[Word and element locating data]
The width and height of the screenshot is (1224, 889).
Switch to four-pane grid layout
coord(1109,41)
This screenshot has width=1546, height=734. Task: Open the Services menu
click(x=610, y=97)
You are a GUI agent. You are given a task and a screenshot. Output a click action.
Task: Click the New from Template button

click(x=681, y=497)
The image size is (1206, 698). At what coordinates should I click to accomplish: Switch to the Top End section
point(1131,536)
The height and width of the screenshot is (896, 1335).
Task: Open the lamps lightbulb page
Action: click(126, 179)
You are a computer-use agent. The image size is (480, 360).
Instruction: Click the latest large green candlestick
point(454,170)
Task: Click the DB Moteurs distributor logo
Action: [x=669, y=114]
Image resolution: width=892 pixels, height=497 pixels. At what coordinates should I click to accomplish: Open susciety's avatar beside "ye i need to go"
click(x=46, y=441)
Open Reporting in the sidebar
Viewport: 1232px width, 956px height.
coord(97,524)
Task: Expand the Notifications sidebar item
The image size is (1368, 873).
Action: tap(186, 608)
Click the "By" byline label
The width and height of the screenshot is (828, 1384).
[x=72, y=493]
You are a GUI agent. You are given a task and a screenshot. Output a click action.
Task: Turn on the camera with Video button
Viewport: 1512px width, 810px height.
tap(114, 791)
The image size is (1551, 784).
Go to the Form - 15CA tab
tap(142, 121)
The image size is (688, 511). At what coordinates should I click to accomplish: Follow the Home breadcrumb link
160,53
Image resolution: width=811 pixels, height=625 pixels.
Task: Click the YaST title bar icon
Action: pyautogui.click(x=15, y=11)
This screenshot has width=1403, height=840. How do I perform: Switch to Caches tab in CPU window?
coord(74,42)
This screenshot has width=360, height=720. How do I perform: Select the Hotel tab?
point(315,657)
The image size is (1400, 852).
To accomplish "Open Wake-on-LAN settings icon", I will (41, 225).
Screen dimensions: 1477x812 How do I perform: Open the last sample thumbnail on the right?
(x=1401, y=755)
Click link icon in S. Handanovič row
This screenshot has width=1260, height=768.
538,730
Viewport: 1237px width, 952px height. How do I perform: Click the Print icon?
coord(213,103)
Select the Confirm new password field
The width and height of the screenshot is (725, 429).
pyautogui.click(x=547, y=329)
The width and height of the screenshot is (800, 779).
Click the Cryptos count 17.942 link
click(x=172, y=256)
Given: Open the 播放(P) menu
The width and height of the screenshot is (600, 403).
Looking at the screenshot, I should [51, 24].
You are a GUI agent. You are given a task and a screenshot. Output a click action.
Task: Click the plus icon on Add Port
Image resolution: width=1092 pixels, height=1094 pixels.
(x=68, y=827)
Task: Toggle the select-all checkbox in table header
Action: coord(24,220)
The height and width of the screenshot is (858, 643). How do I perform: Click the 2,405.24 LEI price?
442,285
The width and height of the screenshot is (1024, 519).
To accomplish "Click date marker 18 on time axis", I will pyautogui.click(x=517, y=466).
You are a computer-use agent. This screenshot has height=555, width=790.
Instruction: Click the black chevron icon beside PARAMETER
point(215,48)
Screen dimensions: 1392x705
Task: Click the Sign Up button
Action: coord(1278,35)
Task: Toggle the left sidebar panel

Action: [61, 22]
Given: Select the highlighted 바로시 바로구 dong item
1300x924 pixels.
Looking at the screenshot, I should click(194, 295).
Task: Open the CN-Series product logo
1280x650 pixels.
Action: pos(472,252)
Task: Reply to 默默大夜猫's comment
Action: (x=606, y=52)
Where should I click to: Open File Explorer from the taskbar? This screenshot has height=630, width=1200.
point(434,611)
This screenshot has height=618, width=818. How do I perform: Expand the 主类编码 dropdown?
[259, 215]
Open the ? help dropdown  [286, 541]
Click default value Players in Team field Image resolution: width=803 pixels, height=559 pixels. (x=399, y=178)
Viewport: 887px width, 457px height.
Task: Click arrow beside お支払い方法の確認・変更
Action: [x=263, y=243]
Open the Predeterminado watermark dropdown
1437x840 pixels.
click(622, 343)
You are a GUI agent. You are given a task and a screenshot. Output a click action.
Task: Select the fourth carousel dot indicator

## TO BE DONE
Arrange these lines as a numbered list, leaving out the blank lines and covering all the records.

## OUTPUT BELOW
1. The width and height of the screenshot is (1224, 889).
2. Switch to four-pane grid layout
3. coord(1109,41)
4. This screenshot has width=1546, height=734. Task: Open the Services menu
5. click(x=610, y=97)
6. You are a GUI agent. You are given a task and a screenshot. Output a click action.
7. Task: Click the New from Template button
8. click(x=681, y=497)
9. The image size is (1206, 698). At what coordinates should I click to accomplish: Switch to the Top End section
10. point(1131,536)
11. The height and width of the screenshot is (896, 1335).
12. Task: Open the lamps lightbulb page
13. Action: click(126, 179)
14. You are a computer-use agent. The image size is (480, 360).
15. Instruction: Click the latest large green candlestick
16. point(454,170)
17. Task: Click the DB Moteurs distributor logo
18. Action: [x=669, y=114]
19. Image resolution: width=892 pixels, height=497 pixels. At what coordinates should I click to accomplish: Open susciety's avatar beside "ye i need to go"
20. click(x=46, y=441)
21. Open Reporting in the sidebar
22. Viewport: 1232px width, 956px height.
23. coord(97,524)
24. Task: Expand the Notifications sidebar item
25. The image size is (1368, 873).
26. Action: tap(186, 608)
27. Click the "By" byline label
28. The width and height of the screenshot is (828, 1384).
29. [x=72, y=493]
30. You are a GUI agent. You are given a task and a screenshot. Output a click action.
31. Task: Turn on the camera with Video button
32. Viewport: 1512px width, 810px height.
33. tap(114, 791)
34. The image size is (1551, 784).
35. Go to the Form - 15CA tab
36. tap(142, 121)
37. The image size is (688, 511). At what coordinates should I click to accomplish: Follow the Home breadcrumb link
38. 160,53
39. Image resolution: width=811 pixels, height=625 pixels.
40. Task: Click the YaST title bar icon
41. Action: pyautogui.click(x=15, y=11)
42. This screenshot has width=1403, height=840. How do I perform: Switch to Caches tab in CPU window?
43. coord(74,42)
44. This screenshot has width=360, height=720. How do I perform: Select the Hotel tab?
45. point(315,657)
46. The image size is (1400, 852).
47. To accomplish "Open Wake-on-LAN settings icon", I will (41, 225).
48. Screen dimensions: 1477x812 How do I perform: Open the last sample thumbnail on the right?
49. (x=1401, y=755)
50. Click link icon in S. Handanovič row
51. This screenshot has width=1260, height=768.
52. 538,730
53. Viewport: 1237px width, 952px height. How do I perform: Click the Print icon?
54. coord(213,103)
55. Select the Confirm new password field
56. The width and height of the screenshot is (725, 429).
57. pyautogui.click(x=547, y=329)
58. The width and height of the screenshot is (800, 779).
59. Click the Cryptos count 17.942 link
60. click(x=172, y=256)
61. Given: Open the 播放(P) menu
62. The width and height of the screenshot is (600, 403).
63. Looking at the screenshot, I should [51, 24].
64. You are a GUI agent. You are given a task and a screenshot. Output a click action.
65. Task: Click the plus icon on Add Port
66. Image resolution: width=1092 pixels, height=1094 pixels.
67. (x=68, y=827)
68. Task: Toggle the select-all checkbox in table header
69. Action: coord(24,220)
70. The height and width of the screenshot is (858, 643). How do I perform: Click the 2,405.24 LEI price?
71. 442,285
72. The width and height of the screenshot is (1024, 519).
73. To accomplish "Click date marker 18 on time axis", I will pyautogui.click(x=517, y=466).
74. You are a computer-use agent. This screenshot has height=555, width=790.
75. Instruction: Click the black chevron icon beside PARAMETER
76. point(215,48)
77. Screen dimensions: 1392x705
78. Task: Click the Sign Up button
79. Action: coord(1278,35)
80. Task: Toggle the left sidebar panel
81. Action: [61, 22]
82. Given: Select the highlighted 바로시 바로구 dong item
83. 1300x924 pixels.
84. Looking at the screenshot, I should click(194, 295).
85. Task: Open the CN-Series product logo
86. 1280x650 pixels.
87. Action: pos(472,252)
88. Task: Reply to 默默大夜猫's comment
89. Action: (x=606, y=52)
90. Where should I click to: Open File Explorer from the taskbar? This screenshot has height=630, width=1200.
91. point(434,611)
92. This screenshot has height=618, width=818. How do I perform: Expand the 主类编码 dropdown?
93. [259, 215]
94. Open the ? help dropdown  [286, 541]
95. Click default value Players in Team field Image resolution: width=803 pixels, height=559 pixels. (x=399, y=178)
96. Viewport: 887px width, 457px height.
97. Task: Click arrow beside お支払い方法の確認・変更
98. Action: [x=263, y=243]
99. Open the Predeterminado watermark dropdown
100. 1437x840 pixels.
101. click(622, 343)
102. You are a GUI agent. You are given a task and a screenshot. Output a click action.
103. Task: Select the fourth carousel dot indicator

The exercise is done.